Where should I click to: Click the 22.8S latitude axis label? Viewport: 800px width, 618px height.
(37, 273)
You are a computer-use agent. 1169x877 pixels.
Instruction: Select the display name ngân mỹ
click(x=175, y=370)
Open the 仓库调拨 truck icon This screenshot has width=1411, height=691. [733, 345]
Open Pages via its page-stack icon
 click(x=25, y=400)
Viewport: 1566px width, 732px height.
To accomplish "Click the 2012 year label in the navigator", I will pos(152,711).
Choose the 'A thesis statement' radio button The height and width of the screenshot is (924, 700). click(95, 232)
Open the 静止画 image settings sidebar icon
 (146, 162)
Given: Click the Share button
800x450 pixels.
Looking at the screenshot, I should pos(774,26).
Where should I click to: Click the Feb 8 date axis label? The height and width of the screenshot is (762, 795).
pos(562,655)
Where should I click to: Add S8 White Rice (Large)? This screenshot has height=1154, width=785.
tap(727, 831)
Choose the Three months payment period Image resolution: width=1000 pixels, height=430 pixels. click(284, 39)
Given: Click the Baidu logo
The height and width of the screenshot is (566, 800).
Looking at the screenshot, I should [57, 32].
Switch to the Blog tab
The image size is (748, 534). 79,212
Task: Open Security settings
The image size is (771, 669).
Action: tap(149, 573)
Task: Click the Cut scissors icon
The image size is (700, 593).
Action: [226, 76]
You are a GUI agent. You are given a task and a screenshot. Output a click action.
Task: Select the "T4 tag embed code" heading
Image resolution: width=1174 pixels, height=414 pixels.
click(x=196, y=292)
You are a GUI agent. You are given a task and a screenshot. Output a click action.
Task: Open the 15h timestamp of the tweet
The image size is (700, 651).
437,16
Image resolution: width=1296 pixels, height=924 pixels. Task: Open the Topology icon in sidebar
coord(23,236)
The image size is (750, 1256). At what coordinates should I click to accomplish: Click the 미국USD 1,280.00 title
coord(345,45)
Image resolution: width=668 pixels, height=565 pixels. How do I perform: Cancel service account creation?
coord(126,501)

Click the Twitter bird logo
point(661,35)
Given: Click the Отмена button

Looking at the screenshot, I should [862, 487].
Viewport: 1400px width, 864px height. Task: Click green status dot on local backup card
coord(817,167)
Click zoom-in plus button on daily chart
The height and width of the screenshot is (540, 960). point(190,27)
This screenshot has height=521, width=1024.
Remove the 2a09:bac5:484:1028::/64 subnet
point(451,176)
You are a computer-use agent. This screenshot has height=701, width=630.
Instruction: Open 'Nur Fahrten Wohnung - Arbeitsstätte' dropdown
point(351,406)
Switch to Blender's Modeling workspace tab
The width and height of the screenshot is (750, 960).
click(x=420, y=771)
================
Exercise directions —
Set down, word for word, the line that contains "You are a computer-use agent. This" and all lines after it up to the end of the listing.

Written response —
You are a computer-use agent. This screenshot has height=701, width=630.
Instruction: Open 'Nur Fahrten Wohnung - Arbeitsstätte' dropdown
point(351,406)
Switch to Blender's Modeling workspace tab
The width and height of the screenshot is (750, 960).
click(x=420, y=771)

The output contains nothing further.